Today I found the awesomeness that is vim-slime, it's been an exciting day for me. Slime is the "The Superior Lisp Interaction Mode for Emacs", I can almost hear the emacs crowd laughing.
For those that use vim and haven't used Slime, vim-slime or something similar, this is why it's awesome:
Text can be sent from any process to the stdin of a gnu screen or tmux session. The process in this case is vim and the screen/tmux session is a terminal.
Screen is a really neat terminal multiplexer (you can run multiple terminals in a terminal window). The multiplexed shell processes are children of the screen process, which itself is not a child of the terminal window process. This means a screen process and its child processes keep running if you close the terminal window. Later you can re-connect to it, this is what makes vim-slime possible.

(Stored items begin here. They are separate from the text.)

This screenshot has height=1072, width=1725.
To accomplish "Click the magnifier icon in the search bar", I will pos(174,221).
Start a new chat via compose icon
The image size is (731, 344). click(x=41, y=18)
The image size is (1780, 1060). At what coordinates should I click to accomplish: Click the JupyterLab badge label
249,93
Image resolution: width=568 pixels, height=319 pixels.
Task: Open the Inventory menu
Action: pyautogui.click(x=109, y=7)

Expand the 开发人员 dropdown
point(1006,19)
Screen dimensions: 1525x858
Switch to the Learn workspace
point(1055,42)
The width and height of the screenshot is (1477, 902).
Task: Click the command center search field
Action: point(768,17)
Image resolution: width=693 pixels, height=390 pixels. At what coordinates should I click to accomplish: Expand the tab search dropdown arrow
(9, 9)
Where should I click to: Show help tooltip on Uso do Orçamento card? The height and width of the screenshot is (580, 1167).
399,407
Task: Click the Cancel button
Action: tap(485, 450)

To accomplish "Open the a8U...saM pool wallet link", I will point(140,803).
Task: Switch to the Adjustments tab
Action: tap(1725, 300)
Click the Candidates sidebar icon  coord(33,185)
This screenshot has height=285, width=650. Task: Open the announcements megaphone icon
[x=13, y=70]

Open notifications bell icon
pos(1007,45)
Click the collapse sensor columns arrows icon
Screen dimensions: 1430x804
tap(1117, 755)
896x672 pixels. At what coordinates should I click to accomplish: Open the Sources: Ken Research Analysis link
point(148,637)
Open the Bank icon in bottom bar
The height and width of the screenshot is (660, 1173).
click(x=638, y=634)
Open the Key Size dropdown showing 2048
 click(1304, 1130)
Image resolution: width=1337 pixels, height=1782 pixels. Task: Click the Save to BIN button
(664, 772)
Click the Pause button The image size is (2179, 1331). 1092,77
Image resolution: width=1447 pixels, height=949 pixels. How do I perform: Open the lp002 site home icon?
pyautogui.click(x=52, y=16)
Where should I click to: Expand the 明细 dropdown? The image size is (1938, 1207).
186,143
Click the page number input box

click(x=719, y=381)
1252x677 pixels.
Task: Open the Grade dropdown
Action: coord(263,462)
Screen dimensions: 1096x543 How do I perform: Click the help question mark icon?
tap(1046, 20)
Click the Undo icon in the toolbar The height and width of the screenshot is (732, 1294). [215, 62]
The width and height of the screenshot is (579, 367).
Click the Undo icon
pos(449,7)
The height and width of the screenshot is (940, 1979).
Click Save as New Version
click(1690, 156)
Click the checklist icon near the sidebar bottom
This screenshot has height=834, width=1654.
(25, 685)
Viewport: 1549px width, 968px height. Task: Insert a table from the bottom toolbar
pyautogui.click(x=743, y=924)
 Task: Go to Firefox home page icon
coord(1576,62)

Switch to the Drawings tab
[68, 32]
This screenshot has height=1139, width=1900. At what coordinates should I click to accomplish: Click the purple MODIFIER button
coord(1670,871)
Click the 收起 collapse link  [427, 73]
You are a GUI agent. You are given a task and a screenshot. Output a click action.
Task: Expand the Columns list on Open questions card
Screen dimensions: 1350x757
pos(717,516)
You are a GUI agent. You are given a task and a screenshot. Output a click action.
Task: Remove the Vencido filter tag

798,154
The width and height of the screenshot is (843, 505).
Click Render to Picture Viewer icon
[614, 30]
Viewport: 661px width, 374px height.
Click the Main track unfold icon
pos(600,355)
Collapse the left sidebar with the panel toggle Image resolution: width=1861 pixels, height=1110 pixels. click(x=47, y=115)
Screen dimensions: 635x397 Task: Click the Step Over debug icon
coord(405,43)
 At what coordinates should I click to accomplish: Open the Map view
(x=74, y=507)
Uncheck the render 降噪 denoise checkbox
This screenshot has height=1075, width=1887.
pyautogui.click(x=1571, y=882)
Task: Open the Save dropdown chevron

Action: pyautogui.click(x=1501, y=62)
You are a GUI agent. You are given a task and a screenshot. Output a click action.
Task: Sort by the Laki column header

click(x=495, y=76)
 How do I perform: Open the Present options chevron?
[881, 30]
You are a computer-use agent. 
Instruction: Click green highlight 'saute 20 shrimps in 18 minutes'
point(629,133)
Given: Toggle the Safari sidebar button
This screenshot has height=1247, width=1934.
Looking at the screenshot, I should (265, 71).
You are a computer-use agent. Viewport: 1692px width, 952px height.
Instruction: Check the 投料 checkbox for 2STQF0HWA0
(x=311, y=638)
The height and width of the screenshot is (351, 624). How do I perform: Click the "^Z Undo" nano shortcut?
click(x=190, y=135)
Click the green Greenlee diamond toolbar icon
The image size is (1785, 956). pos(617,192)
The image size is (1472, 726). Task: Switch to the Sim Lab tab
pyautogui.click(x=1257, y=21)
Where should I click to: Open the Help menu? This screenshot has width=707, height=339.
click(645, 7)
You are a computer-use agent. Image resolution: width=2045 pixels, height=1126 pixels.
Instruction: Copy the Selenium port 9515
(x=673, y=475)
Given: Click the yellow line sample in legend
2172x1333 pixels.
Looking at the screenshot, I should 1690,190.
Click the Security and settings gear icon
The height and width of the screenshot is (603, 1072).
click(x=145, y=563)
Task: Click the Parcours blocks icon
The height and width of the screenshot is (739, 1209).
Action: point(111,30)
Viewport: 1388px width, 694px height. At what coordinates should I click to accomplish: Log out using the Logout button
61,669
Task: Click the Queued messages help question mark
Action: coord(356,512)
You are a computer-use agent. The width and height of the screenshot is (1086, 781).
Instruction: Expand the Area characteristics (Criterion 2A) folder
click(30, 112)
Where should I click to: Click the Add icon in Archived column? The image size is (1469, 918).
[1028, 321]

Here is an screen shot, on the left is me in gVim writing some awful Clojure [1]. On the right is a screen buffer in which I started a Clojure REPL. When I want to try run some code I can send any vim text selection to the REPL in a keystroke (or two).
It doesn't have to be a Clojure REPL either, we can send anything to a screen shell. We could run git commands, find, grep, sed, etc. Like with the Clojure REPL we can even interact with any terminal programs that use STDIN.
This concept can be taken even further, You can even connect to a tmux session over SSH and share a terminal or a terminal program like vim to do remote pairing!
Hopefully remote pairing is the topic of my next post as there are a couple geographically distant people I know who are keen to do some pair hacking. I stand to learn a lot!
[1] I learnt almost everything I know about Lisp from The Little Schemer. Great book.